L’Israele si tinge di “verde” per l’Esposizione Universale: il suo padiglione richiama l’eccellenza del paese nell’agroalimentare e dei sistemi di irrigazione all’avanguardia studiati per combattere la desertificazione
Il cuore del padiglione è senza dubbio il campo agricolo verticale denominato green wall che fornisce una prospettiva rinnovata e unica sul metodo di produzione e di fornitura del cibo nel mondo. Composto di piastre modulari di coltivazione, tale elemento è in appoggio su una struttura metallica sopraelevata rispetto al terreno. Interamente realizzato con telai in acciaio opportunamente controventati, il padiglione presenta impalcati con lamiera grecata e pannelli in legno appoggiati su reticoli di travi.
I solai di copertura sono invece costituiti da pannelli sandwich coibentati e dal pacchetto di completamento per il tetto verde. Il fabbricato showroom ed il muro verticale hanno in comune la stessa struttura portante. La parete ha lunghezza complessiva di circa 68 m e larghezza variabile da 10,34 m a 14,87 m. L’altezza della copertura della zona espositiva è di 8,8 metri, mentre quella della parete verticale varia in funzione della sua inclinazione, raggiungendo il livello massimo di 12,4 m. Dal punto di vista strutturale, showroom e green wall sono caratterizzati da un lato da colonne in HEA, dall’altro da travature reticolari costituite da tubolari quadrati impiegati sia come correnti superiori e inferiori che come diagonali.

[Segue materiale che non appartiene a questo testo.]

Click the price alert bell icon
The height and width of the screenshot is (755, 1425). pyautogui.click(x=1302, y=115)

Le medesime travi reticolari sono state utilizzate per realizzare anche la copertura di questa porzione di edificio. Il padiglione israeliano è stato progettato come una costruzione ecologica assemblata interamente con elementi leggeri in acciaio montati a secco, privi di getti di calcestruzzo o similari. le informazioni tecniche sono note grazie alla Fondazione Promozione Acciaio che col progetto Steel Feeds Innovation ha riunito 19 realtà aziendali del comparto in occasione di Made Expo e ha presentato significativi progetti di Expo Milano 2015 per i quali è stata fondamentale la scelta dell’acciaio. Il padiglione è diviso in quattro aree. L’elemento caratterizzante ideato dall’architetto David Knafo è il “giardino verticale”. Un impatto visivo di forte spettacolarità, per dar modo al Paese di affrancarsi dall’immagine di un territorio arido. Il richiamo alla vegetazione simboleggia la posizione d’avanguardia del Paese nel settore agroalimentare e nella lotta contro la desertificazione.

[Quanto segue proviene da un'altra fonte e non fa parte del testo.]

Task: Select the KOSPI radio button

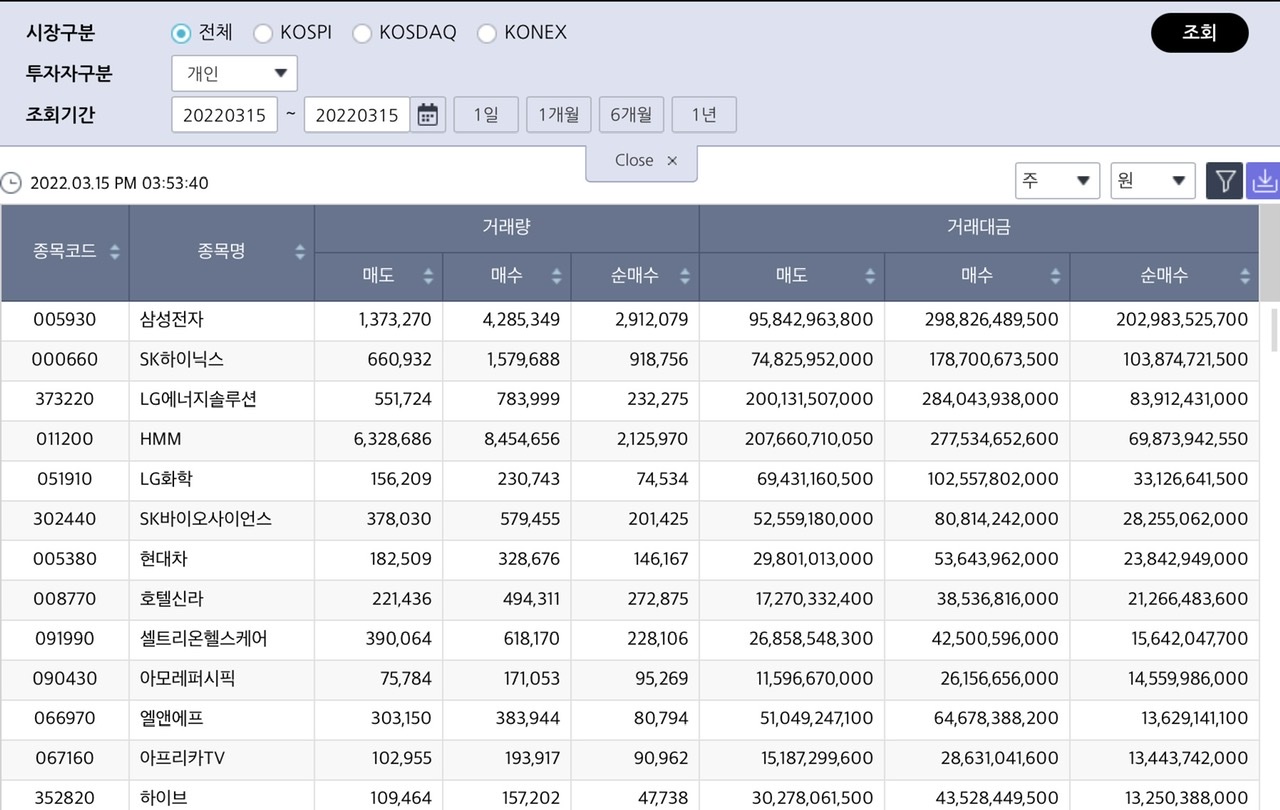Action: pyautogui.click(x=263, y=34)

Negli anni sono stati raggiunti dei grandi risultati grazie all’utilizzo di soluzioni innovative e tecnologicamente avanzate, all’ottimizzazione delle risorse idriche e alle opere di bonifica dei terreni incolti. Il Padiglione è costruito per offrire al visitatore un’esperienza avvolgente divisa in due fasi. Nel primo spazio, attraverso film 3D ed effetti multidirezionali, è illustrata la storia dell’agricoltura israeliana dai suoi inizi al giorno d’oggi. Uno dei film presentati racconta il piano di rimboschimento di Israele portato avanti dal Fondo Nazionale Ebraico (KKL). Nel secondo spazio, una tappezzeria luminosa di led danza in ogni direzione.